Under the Roman republic, there was no appeal in civil suits, but under the emperors a regular system was established. Under Augustus, there was an appeal from all the magistrates to the prefect of the city, and from him to the Praetorian prefect or emperor. In the provinces there was an appeal from the municipal magistrates to the governors, and from them to the emperor. Under Justinian, no appeal was allowed from a suit which did not involve at least twenty pounds in gold.
[Sidenote: Criminal courts.]
In regard to criminal courts, among the Romans, during the republic, the only body which had absolute power of life and death was the comitia centuriata. The Senate had no jurisdiction in criminal cases, so far as Roman citizens were concerned. It was only in extraordinary emergencies that the Senate, with the consuls, assumed the responsibility of inflicting summary punishment. Under the emperors, the Senate was armed with the power of criminal jurisdiction. And as the Senate was the tool of the imperator, he could crush whomsoever he pleased.
As it was inconvenient, when Rome had become a very great city, to convene the comitia for the trial of offenders, the expedient was adopted of delegating the jurisdiction of the people to persons invested with temporary authority, called quaesitores. These were established at length into regular and permanent courts, called quaestiones perpetuae. Every case submitted to these courts was tried by a judge and jury.

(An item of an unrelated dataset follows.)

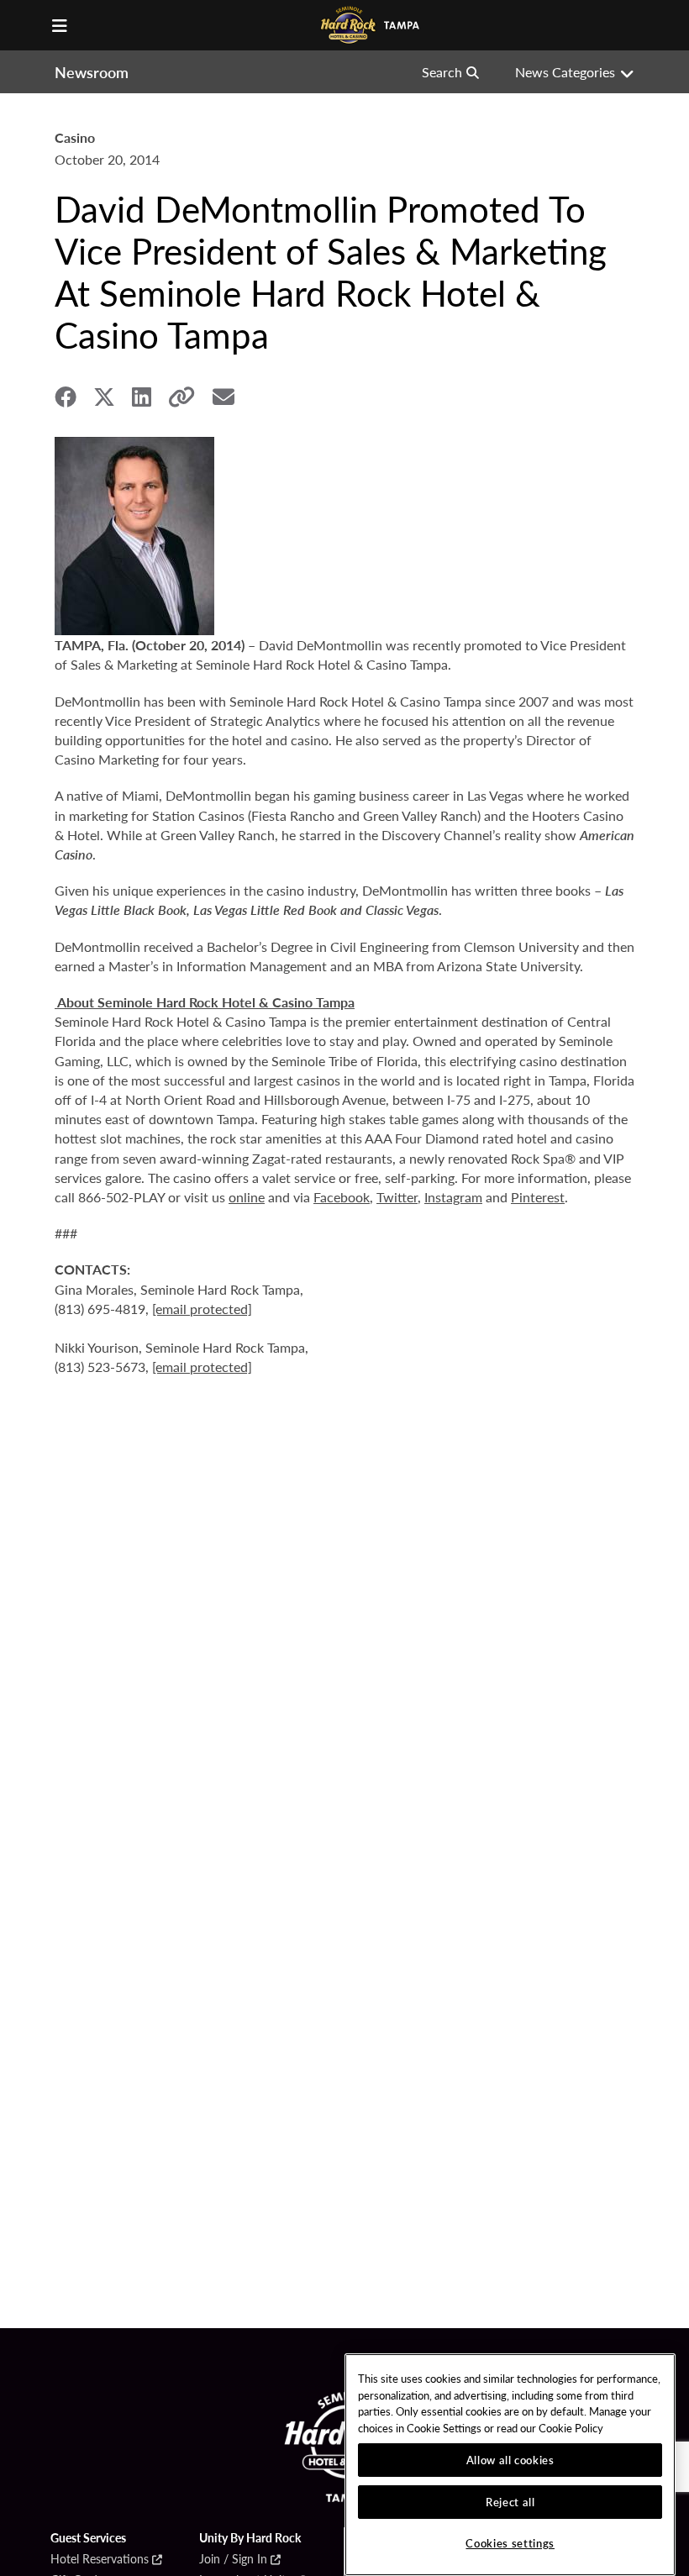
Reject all (510, 2502)
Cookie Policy (571, 2428)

It was the duty of the judge to preside and regulate proceedings according to law; and it was the duty of the jury, after hearing the evidence and pleadings, to decide upon the guilt or innocence of the accused. As many as fifty persons frequently composed the jury, whose names were drawn out of an urn. Each party had a right to challenge a certain number, and the verdict was decided by a majority of votes. At first the judices were chosen from the Senate, and afterwards from the Equestrians, and then again from both orders. But in process of time the quaestiones perpetuae gave place to imperial magistrates. The accused defended himself in person or by counsel.
[Sidenote: Crimes.]
The Romans divided crimes into public and private. Private crimes could only be prosecuted by the party injured, and were generally punished by pecuniary fines, as among the old Germanic nations.
[Sidenote: Treason.]
Of public crimes, the crimen loesoe majestatis, or treason, was regarded as the greatest, and this was punished with death, and with confiscation of goods, [Footnote: I. 4, 18, 3.] while the memory of the offender was declared infamous. Greater severity could scarcely be visited on a culprit. Treason comprehended conspiracy against the government, assisting the enemies of Rome, and misconduct in the command of armies. Thus Manlius, in spite of his magnificent services, was hurled from the Tarpeian Rock, because he was convicted of an intention to seize upon the government. Under the empire, not only any attempt on the life of the emperor was treason, but disrespectful words or acts. The criminal was even tried after death, [Footnote: C. 9, 8, 6.] that his memory might become infamous, and this barbarous practice existed even in France and Scotland, as late as the beginning of the seventeenth century. In England, men have been executed for treasonable words. Beside treason there were other crimes against the state, such as a breach of the peace, extortion on the part of provincial governors, embezzlement of public property, stealing sacred things, bribery, most of which offenses were punished by pecuniary penalties.